The final document also removes a map showing “those sites that indicated possible effects could occur due to increased mean sea level between 0-3 feet.” (A few references to sea-level rise do remain in the final version of the report and in the survey questions themselves, contained in an appendix.)

“The wordsmithing, not saying ‘climate,’ I could live with that,” said Dennis McGinn, a retired Navy vice admiral who served as assistant secretary of the Navy for energy, installations and environment in the Obama administration, when some of the changes were described to him. “But taking out … maps of critical areas of flooding, that’s pretty fundamental. And the Arctic, that’s huge, for a lot of reasons, not just for Department of Defense, but for the Coast Guard, and commercial shipping business.”

The report emerged from a process commenced by the previous administration, as officials in Washington sought to get a sense of how climate-related phenomena could affect military installations dotting the globe. President Barack Obama’s focus on climate change created a sense of urgency for federal agencies, including the behemoth Defense Department, to prepare for its effects.

The published version removes a reference to the National Climate Assessment, which the U.S. government, by law, undertakes every four years. It also omits several references to the decline of Arctic sea ice, an ongoing phenomenon that has been strongly attributed to climate change. One such case is found in a description of conditions at the Cape Lisburne radar station on Alaska’s North Slope.

A statement that “the past decades have seen a climate-related downward trend in the extent of Arctic sea ice coverage” does not appear in the final report, nor does a description of extreme weather events being “made more destructive by a reduction in sea ice and an increase in ice free periods,” since without protective sea ice, large waves can pummel fragile Arctic coastlines during storms.
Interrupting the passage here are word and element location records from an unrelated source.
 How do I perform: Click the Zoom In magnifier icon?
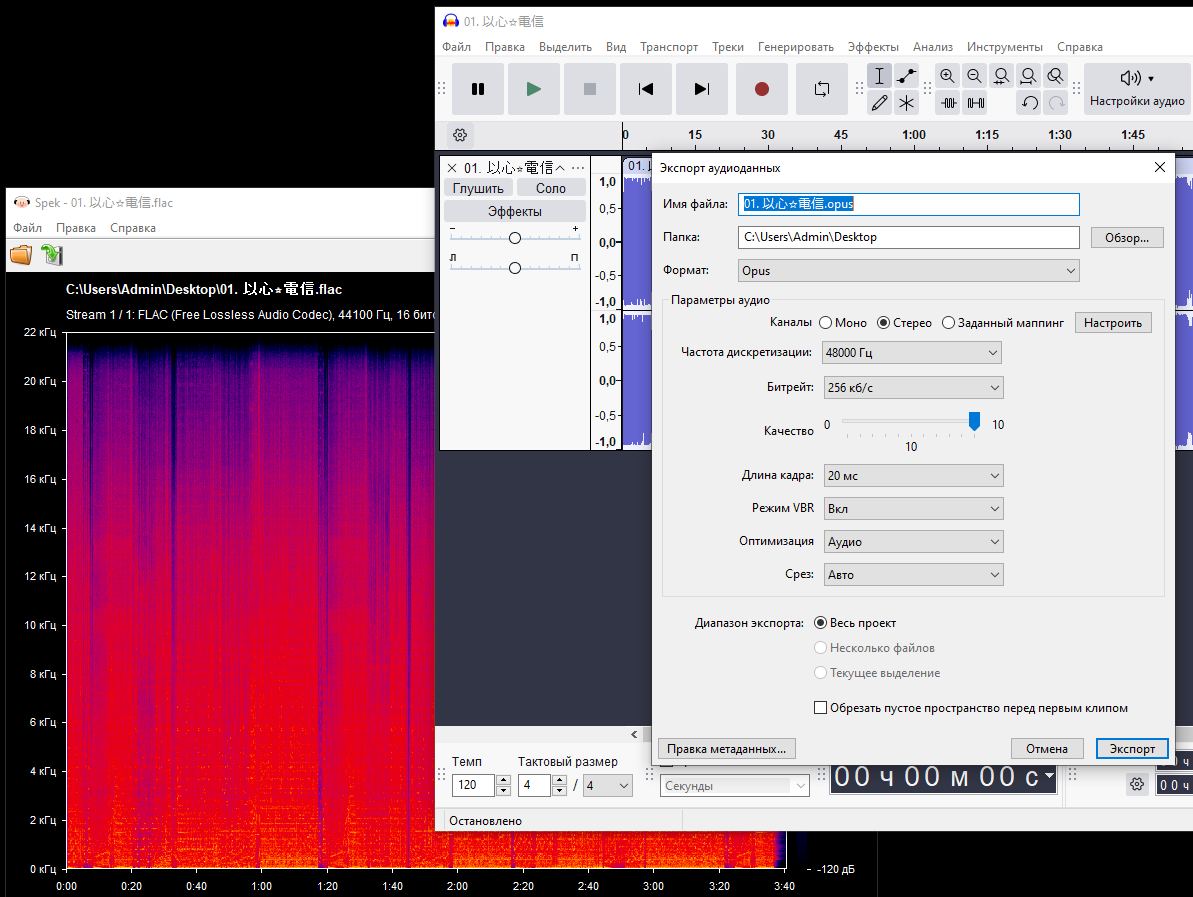[x=947, y=76]
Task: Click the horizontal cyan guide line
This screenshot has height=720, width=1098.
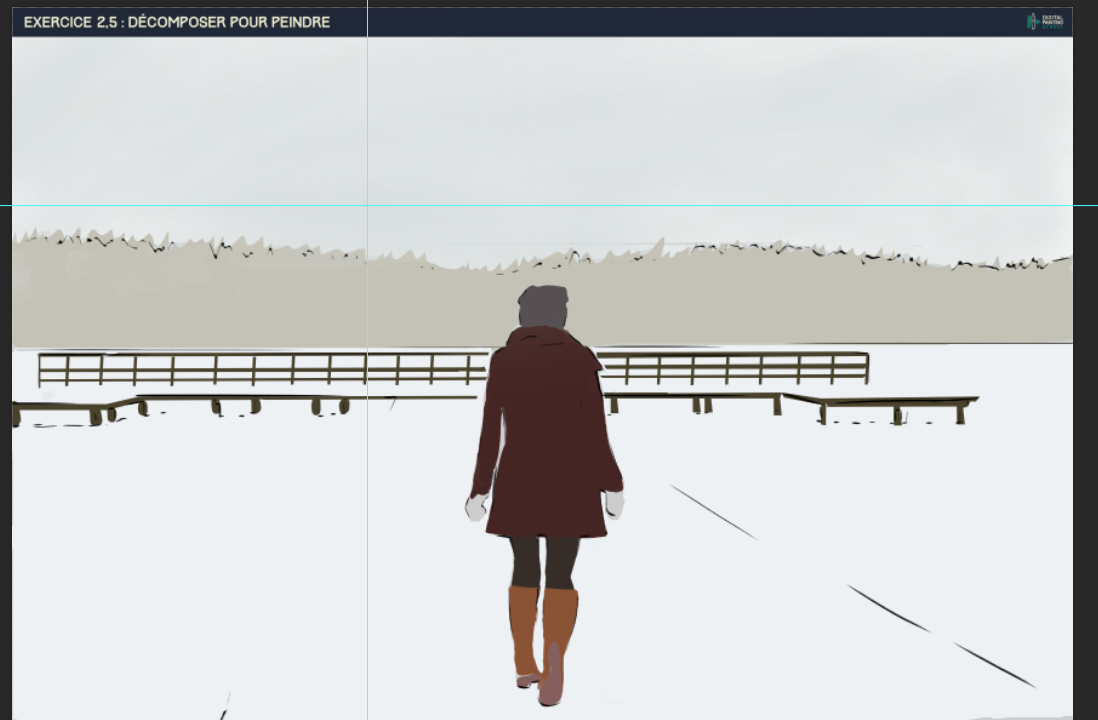Action: (700, 205)
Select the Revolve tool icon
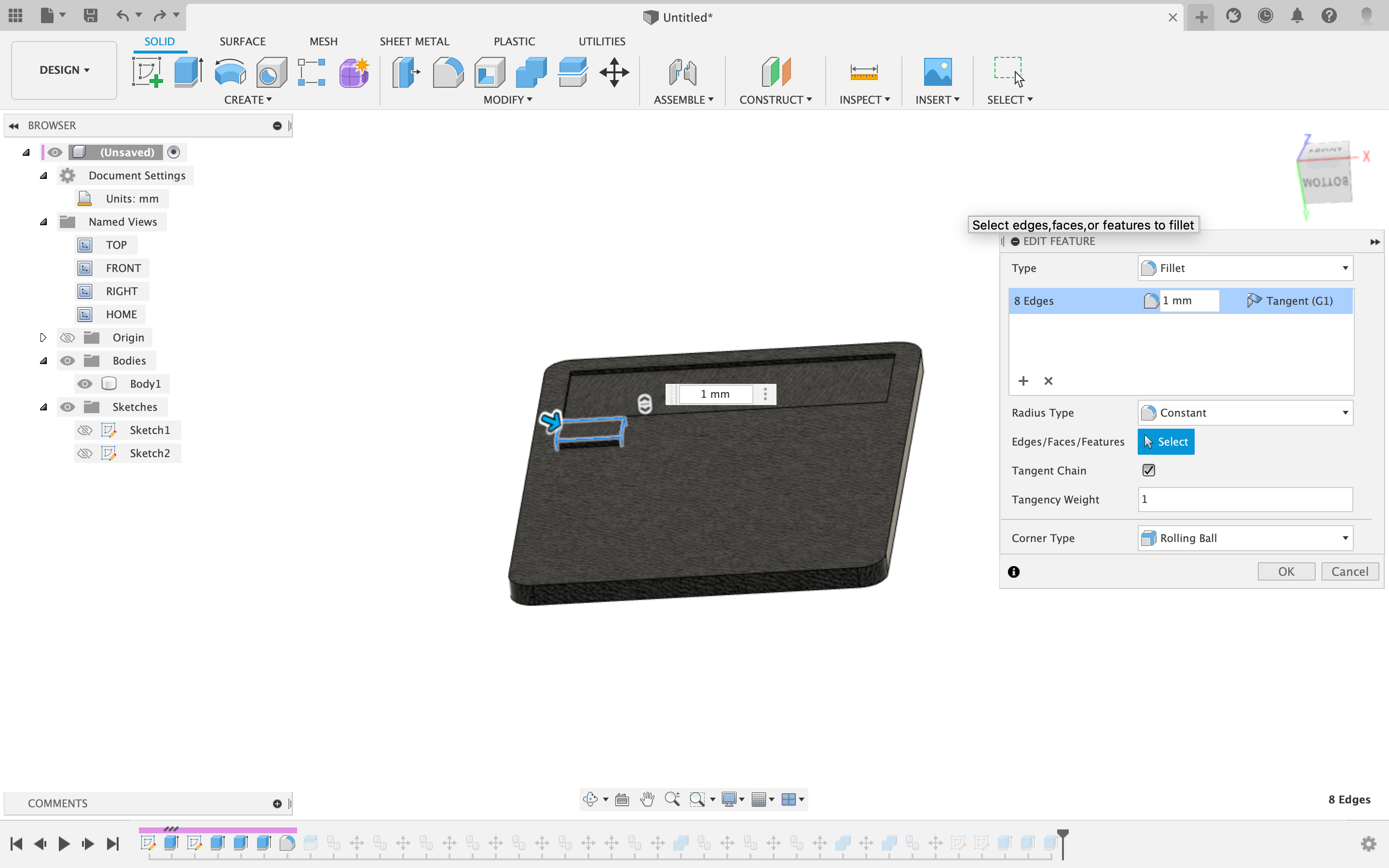Image resolution: width=1389 pixels, height=868 pixels. coord(230,72)
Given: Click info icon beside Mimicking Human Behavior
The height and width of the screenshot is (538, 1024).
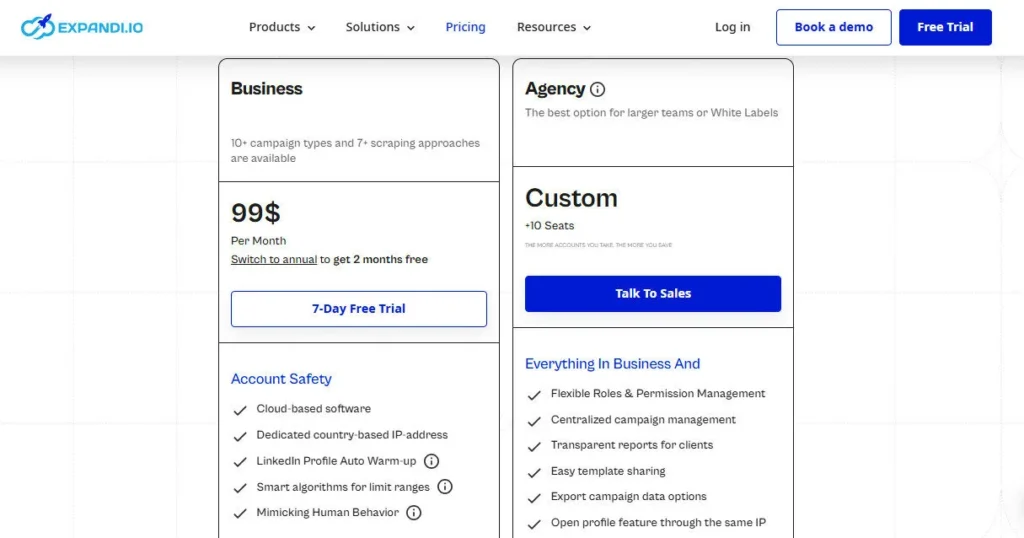Looking at the screenshot, I should (x=414, y=513).
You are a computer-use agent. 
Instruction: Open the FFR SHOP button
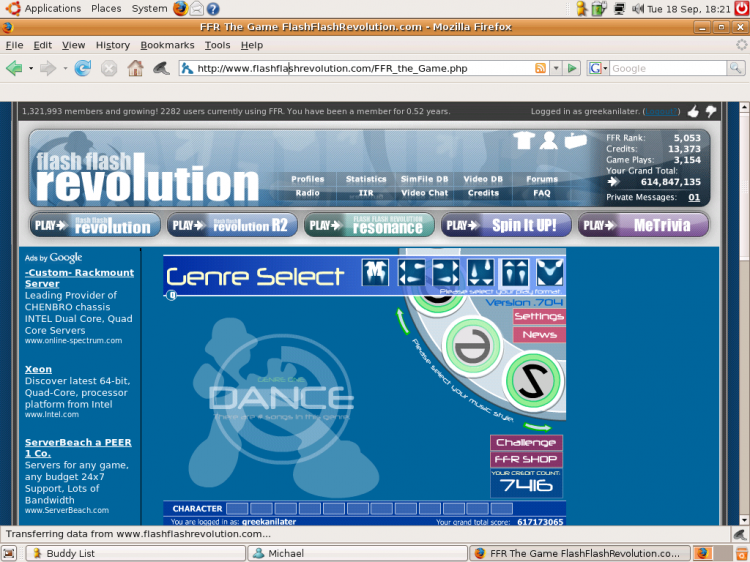[x=526, y=459]
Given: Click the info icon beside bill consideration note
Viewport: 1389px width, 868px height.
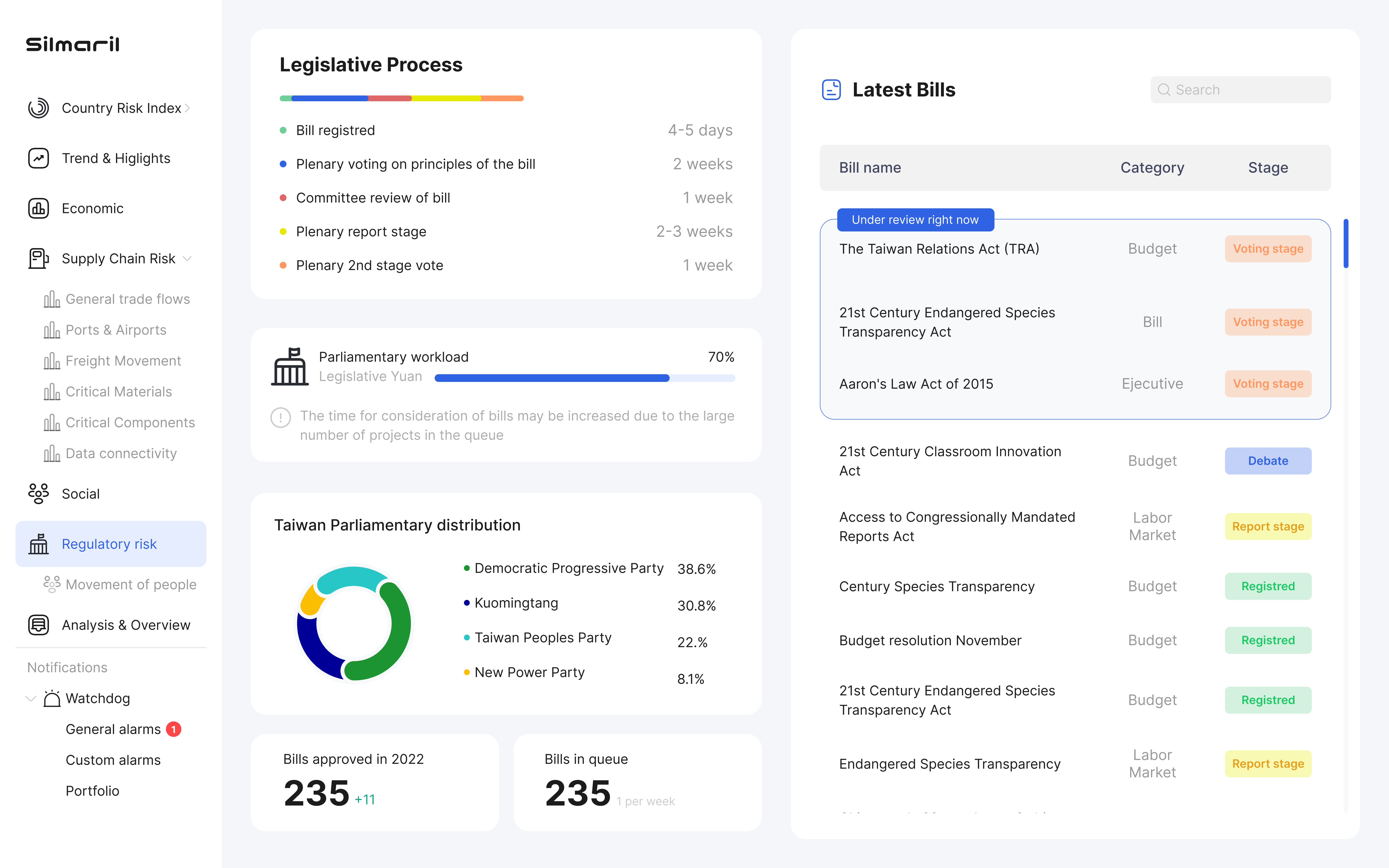Looking at the screenshot, I should pyautogui.click(x=281, y=417).
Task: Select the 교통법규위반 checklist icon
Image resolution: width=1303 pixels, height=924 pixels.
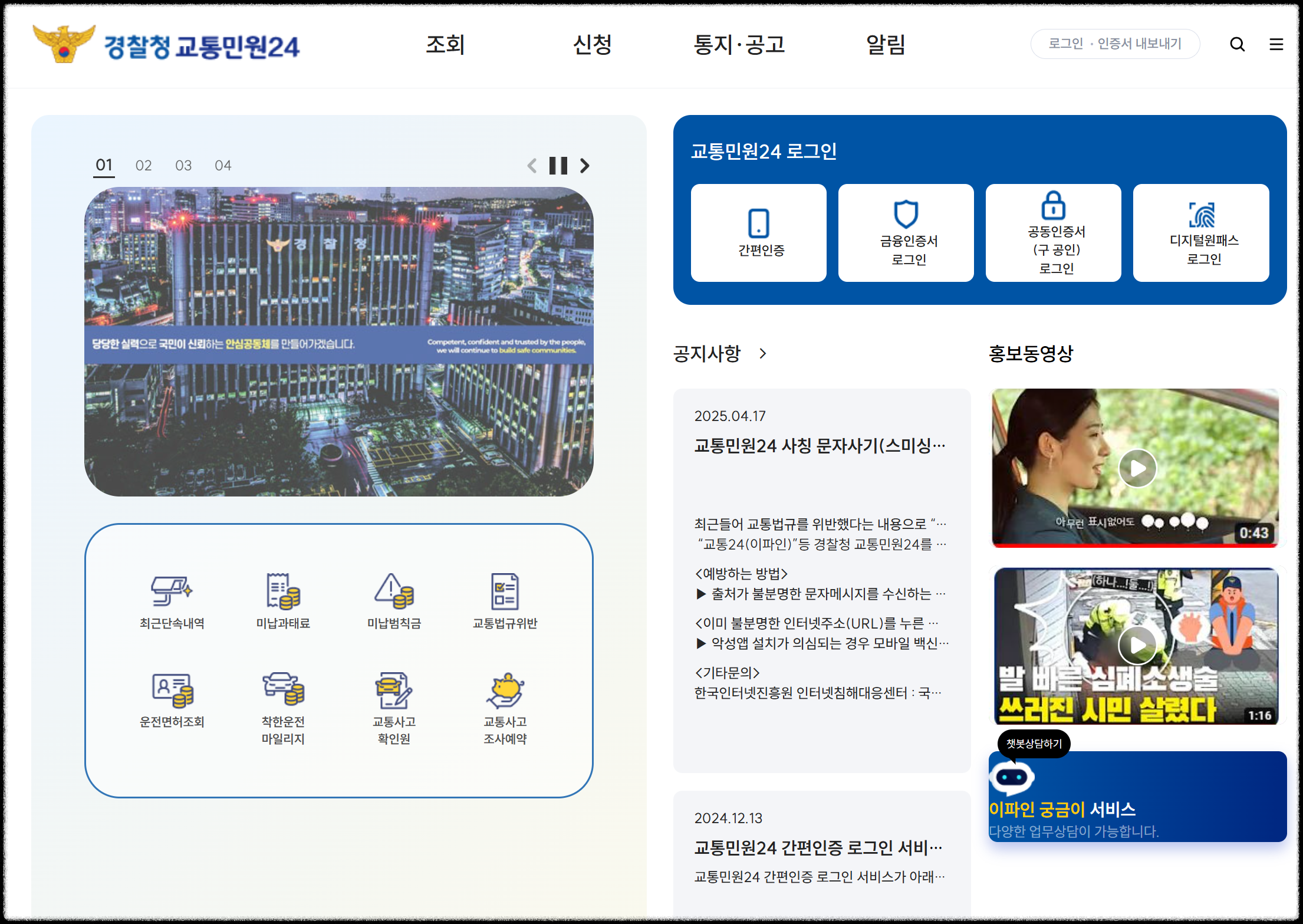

And where the draft report says that shoreline erosion at the site is caused by “reduced sea ice coverage,” the final document instead blames the damage on “sea ice fluctuations.”

In another omitted section, the draft document addresses ways in which a changing climate could affect the ability to train troops.

“The changing climate could increase risk to the 420 endangered species that live on our installations, potentially leading to training and operating restrictions,” the omitted section reads.

“Increased high-heat days limit the training and testing activities our personnel can safely perform without appropriate rest periods,” it continues.

The survey at the center of the report, in its various versions, asked military installations a battery of detailed questions about different extreme events that have affected them, along with requesting information about installations’ elevation and vulnerability to sea level rise.

Among the questions asked were:

— “Has your installation been negatively impacted by wind?”

— “Has your installation been negatively impacted by extreme hot or cold temperatures?”

— “What might be negatively impacted/degraded with an increase of 0 to 12 feet in mean sea level?”

Current and former officials said that the wording and content of the report was unlikely to have a bearing on how the military services respond — or do not respond — to climate change. In some ways, the military has been seen as proactive in its attitude to climate issues, seeking to protect infrastructure in places such as Norfolk from changing weather, producing a massive climate change “road map” and planning for changes in the Arctic.

In other ways, however, the military has taken only modest action as it operates its massive network of power-intensive bases and air, ship and vehicle fleets, and provides food and housing to its personnel around the world.

“I think in DOD, there is generally a belief, it’s more important what you do than to fight about how you talk about it,” said Jeffrey Marqusee, a former director of environmental and energy research and development at the office of the secretary of defense.

“It’s not like they’ve generally been in denial mode,” said Sherri Goodman, who served as deputy undersecretary of defense for environmental security in the Clinton administration. “They’ve generally been pretty forthcoming.”